Kolom M.U. Ginting: Darwinian Competition in Karo Region

Juara R. Ginting 2
Beidar Sinabung ditampilkan oleh orang-orang Karo di Belanda dalam acara Pasar Malam Indonesia yang dilaksanakan oleh Persatuan Pelajar Indonesia (PPI) Utrecht (Foto: Ariyadi Wijaya).

M.U. GintingDengan bertambahnya penduduk pendatang di banyak daerah di Indonesia maupun di banyak negeri di dunia, terutama di Eropah, maka teori Darwin soal persaingan antara berbagai ragam makhluk hidup terlihat semakin tajam. Sebagai akibat aliran pendatang ini, di Eropah muncul berbagai gerakan nasionalisme dan telah jadi kontradiksi abad ini di sana. Di Indonesia dan semua negeri multi-etnis muncul gerakan sukuisme atau primordial atau kontradiksi antar suku/ daerah.  Bedanya sekarang ialah, semua sudah legal dan perjuangannya harus terbuka, kalau mau adil dan tak mau punah.

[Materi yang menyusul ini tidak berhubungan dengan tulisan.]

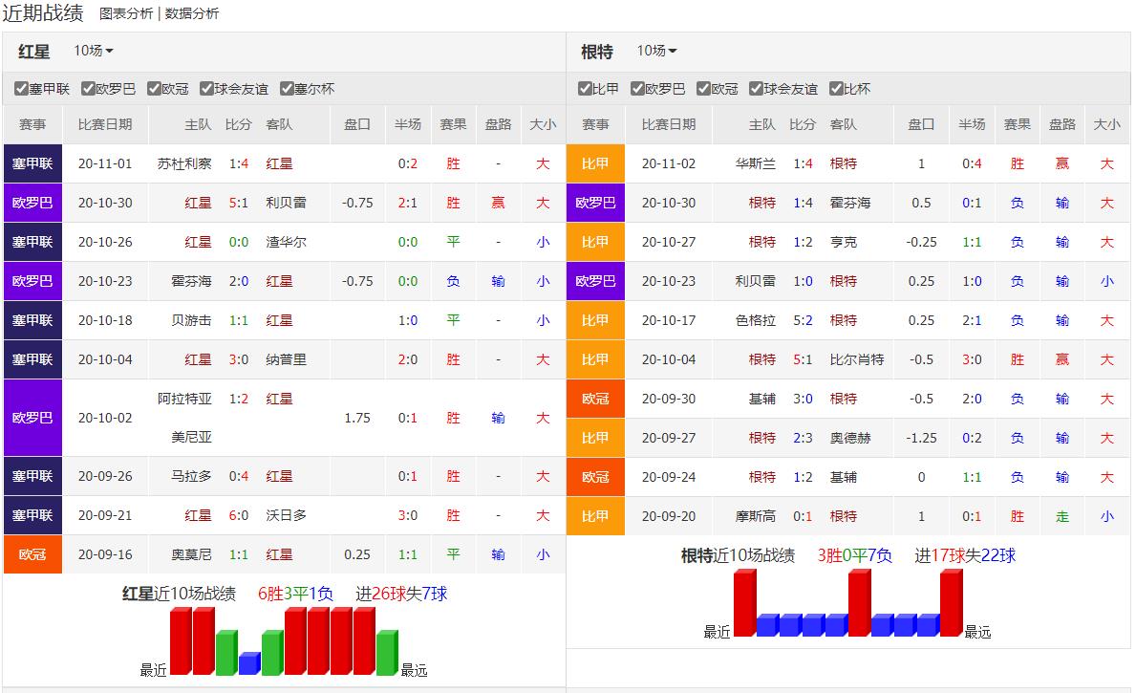The image size is (1136, 693).
Task: Switch to the 图表分析 tab
Action: (126, 13)
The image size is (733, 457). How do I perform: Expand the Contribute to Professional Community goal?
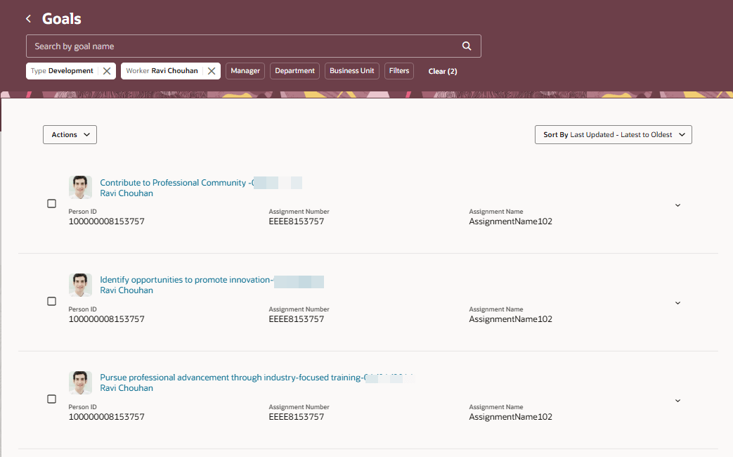(677, 205)
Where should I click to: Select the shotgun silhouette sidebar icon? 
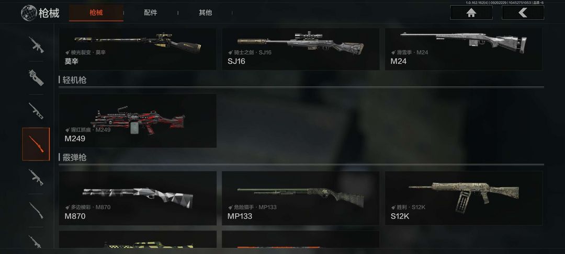(36, 211)
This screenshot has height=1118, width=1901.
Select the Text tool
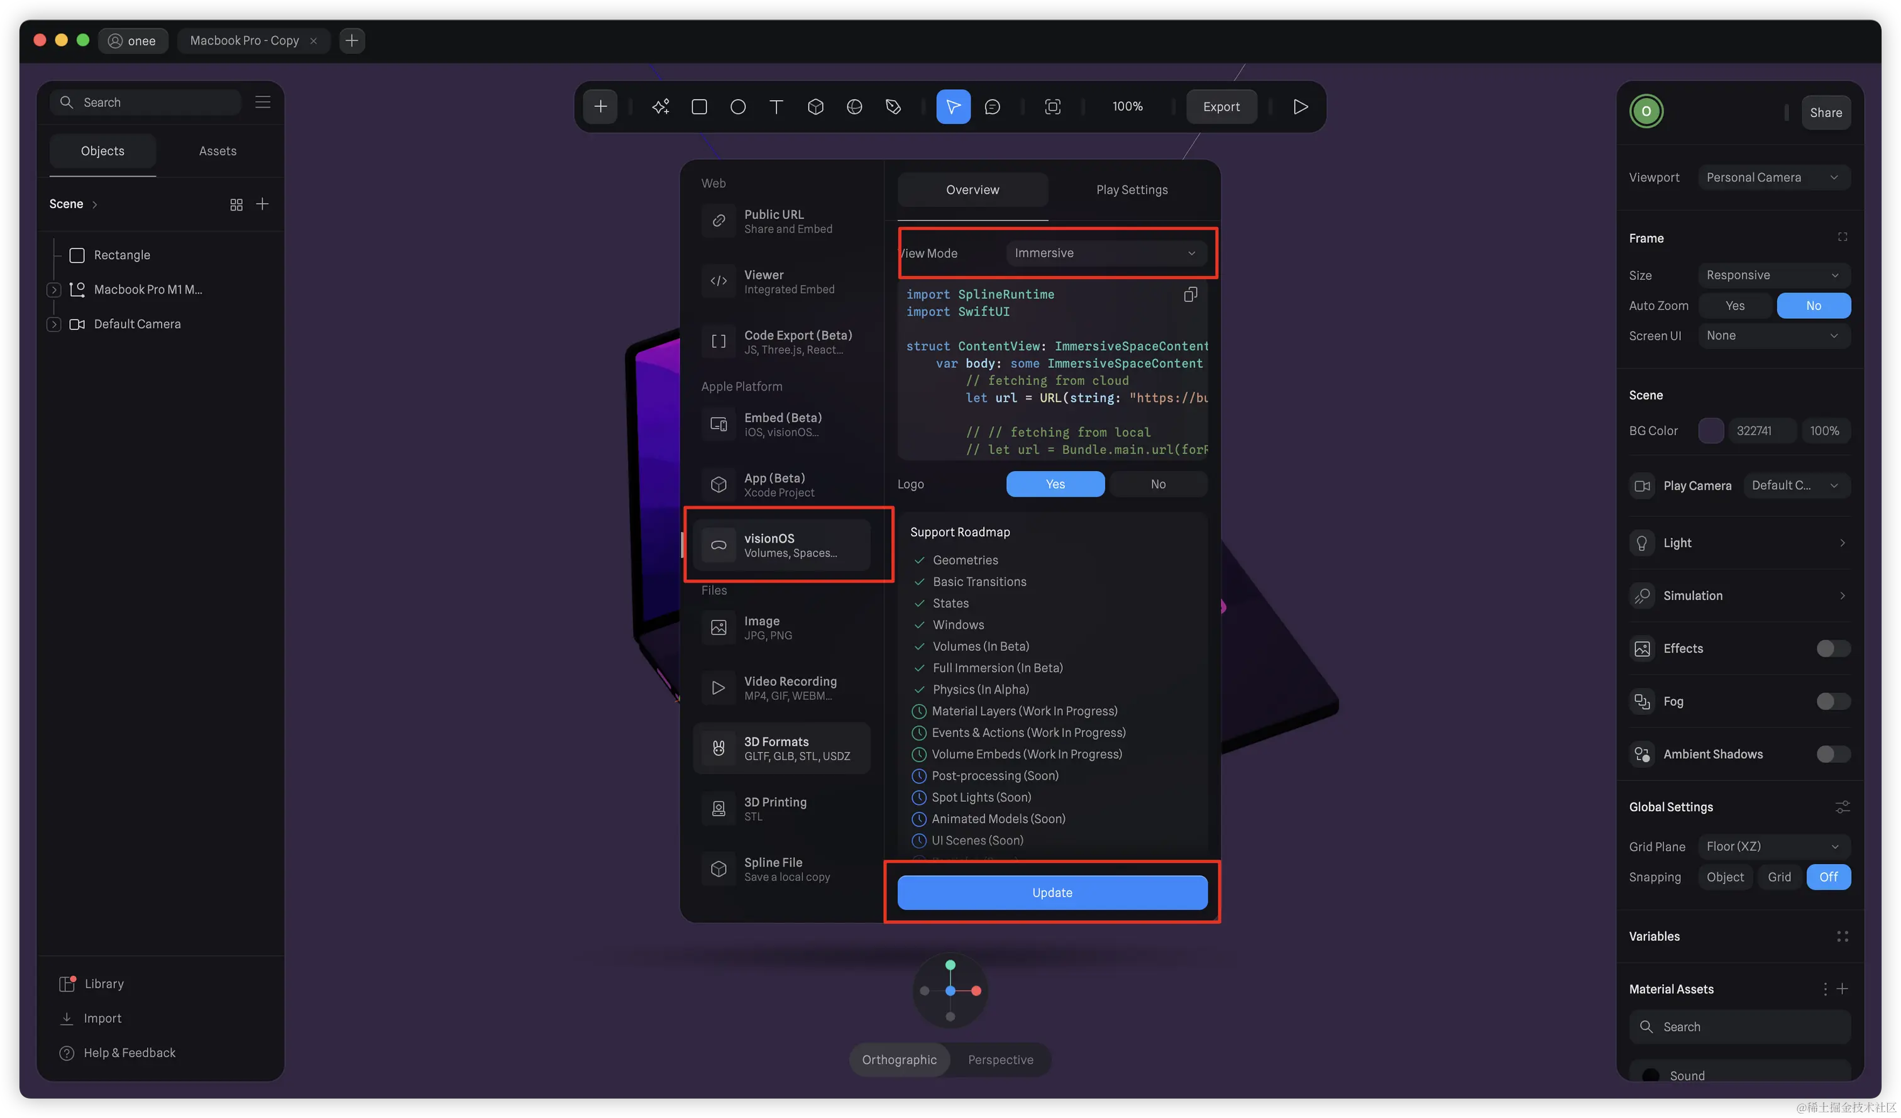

Sama halnya dengan semua daerah lain, orang Karo dan daerahnya juga punya masalah yang sama. Menyangkut masa depannya dan nasibnya sebagai suku, yaitu Suku Karo dengan budaya, kultur dan daerahnya yang masih utuh. Termasuk di dalamnya kearifan lokal.

[one_half]

“Given that some ethnic groups (especially ones with high levels of ethnocentrism and mobilisation) will undoubtedly continue to function as groups far into the foreseeable future, unilateral renunciation of ethnic loyalties by some groups means only their surrender and defeat – the Darwinian dead-end of extinction. The future, then, like the past, will inevitably be a Darwinian competition in which ethnicity plays a very large role,” kata Prof. Kevin MacDonald dalam tulisannya yang berjudul Genetic Interests of Ethnic Groups.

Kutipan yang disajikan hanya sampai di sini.